How Do Short-Term Fluctuations in Home Resources Affect Children? Evidence from the Timing of TANF and SNAP Payments
Saturday, November 14, 2015 : 2:05 PM
Brickell South (Hyatt Regency Miami)
*Names in bold indicate Presenter
Previous research studies have established that the timing of government assistance payments influences the timing of household consumption (Hastings & Washington, 2010; Stephens Jr., 2003), household caloric intake (Todd, 2014; Shapiro, 2005; Wilde & Ramney, 2000), hospitalizations (Dobkin & Puller, 2007), and even deaths (Evans & Moore, 2011; Dobkin & Puller, 2007). A separate literature has identified how broad changes in home resource levels affect child development (e.g., Dahl & Lochner, 2012; Duncan, Morris, & Rodrigues, 2011). In this paper, we conduct empirical research to test whether there are important connections between these two topic areas. We test whether the inter-temporal variation in home resources for low-income households affects children’s cognitive functioning and emotions. We link the within-month timing of states’ TANF and SNAP payments to measures of children’s academic abilities and emotional wellbeing found in a nationally-representative sample, the Early Childhood Longitudinal Survey.
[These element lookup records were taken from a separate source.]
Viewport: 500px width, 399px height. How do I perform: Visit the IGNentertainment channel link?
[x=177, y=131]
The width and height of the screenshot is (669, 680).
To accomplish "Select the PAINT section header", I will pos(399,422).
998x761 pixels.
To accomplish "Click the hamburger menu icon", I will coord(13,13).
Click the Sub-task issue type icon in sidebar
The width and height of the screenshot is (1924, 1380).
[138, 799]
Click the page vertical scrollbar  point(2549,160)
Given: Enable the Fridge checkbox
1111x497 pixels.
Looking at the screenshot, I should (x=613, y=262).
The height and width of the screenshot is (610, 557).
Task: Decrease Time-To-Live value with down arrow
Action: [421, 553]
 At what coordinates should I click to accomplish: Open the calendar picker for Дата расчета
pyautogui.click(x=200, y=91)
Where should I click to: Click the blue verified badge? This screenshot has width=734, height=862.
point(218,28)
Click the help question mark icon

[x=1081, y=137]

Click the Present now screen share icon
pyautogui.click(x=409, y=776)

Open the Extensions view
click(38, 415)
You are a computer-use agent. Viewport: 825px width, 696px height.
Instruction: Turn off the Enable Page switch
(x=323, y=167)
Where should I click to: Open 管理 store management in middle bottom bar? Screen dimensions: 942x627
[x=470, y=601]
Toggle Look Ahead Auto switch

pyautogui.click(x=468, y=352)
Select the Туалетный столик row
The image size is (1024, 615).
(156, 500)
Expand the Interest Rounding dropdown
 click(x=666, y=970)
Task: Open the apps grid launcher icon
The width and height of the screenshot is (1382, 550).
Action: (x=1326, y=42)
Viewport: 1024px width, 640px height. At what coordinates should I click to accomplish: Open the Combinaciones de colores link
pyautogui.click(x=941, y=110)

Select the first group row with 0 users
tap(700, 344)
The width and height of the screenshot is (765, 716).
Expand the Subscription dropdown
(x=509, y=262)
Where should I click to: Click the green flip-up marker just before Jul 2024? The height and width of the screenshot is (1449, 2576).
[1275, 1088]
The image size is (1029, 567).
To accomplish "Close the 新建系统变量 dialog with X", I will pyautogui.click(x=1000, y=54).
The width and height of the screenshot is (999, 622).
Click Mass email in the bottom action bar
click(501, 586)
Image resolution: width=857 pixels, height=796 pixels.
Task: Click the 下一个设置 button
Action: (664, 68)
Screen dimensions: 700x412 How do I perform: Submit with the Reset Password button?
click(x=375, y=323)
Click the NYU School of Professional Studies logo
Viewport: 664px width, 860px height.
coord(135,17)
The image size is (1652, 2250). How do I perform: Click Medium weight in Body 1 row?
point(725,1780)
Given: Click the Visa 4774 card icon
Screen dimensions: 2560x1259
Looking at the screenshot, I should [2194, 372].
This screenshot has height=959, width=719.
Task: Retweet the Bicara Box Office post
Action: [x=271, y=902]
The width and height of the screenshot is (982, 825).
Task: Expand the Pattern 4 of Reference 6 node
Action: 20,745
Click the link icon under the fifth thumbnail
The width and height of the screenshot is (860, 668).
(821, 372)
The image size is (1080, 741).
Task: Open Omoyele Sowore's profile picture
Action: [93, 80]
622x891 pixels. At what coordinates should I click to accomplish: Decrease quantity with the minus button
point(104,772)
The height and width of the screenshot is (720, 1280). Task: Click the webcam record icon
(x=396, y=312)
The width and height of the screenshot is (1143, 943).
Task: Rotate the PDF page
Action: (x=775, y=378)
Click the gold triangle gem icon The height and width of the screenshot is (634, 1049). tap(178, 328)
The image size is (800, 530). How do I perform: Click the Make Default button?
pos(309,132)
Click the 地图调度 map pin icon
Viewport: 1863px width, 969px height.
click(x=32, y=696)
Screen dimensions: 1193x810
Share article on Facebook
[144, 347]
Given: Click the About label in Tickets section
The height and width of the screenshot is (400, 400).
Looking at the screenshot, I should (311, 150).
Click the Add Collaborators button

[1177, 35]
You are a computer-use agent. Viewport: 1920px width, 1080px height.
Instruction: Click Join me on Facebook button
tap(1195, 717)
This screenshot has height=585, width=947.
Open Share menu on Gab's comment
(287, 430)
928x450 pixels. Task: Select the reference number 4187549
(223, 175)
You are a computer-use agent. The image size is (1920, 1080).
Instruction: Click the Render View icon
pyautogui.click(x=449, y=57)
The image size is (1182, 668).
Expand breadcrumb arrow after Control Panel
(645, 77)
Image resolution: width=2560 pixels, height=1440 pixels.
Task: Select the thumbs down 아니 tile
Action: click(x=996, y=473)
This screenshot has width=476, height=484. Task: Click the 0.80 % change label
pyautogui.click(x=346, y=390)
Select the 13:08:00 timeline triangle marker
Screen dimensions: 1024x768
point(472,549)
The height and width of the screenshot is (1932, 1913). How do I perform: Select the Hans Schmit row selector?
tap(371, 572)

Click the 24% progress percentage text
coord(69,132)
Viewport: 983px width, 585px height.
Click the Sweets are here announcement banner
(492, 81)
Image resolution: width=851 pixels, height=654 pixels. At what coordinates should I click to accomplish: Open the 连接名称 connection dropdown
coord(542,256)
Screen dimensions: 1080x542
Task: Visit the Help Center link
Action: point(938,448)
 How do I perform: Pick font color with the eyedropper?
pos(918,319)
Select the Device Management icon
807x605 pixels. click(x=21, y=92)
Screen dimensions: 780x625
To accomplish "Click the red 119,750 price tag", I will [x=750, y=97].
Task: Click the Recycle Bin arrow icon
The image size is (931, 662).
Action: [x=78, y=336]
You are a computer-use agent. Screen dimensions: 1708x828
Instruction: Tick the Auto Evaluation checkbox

Critical to our identification strategy, there is (seemingly exogenous) variation in the within-month timing of children’s assessments in that survey, both for within-child variation over time and for within-state-by-year variation. Our findings are important for understanding whether children in low-income households are especially vulnerable when their home resources dip below their typical levels.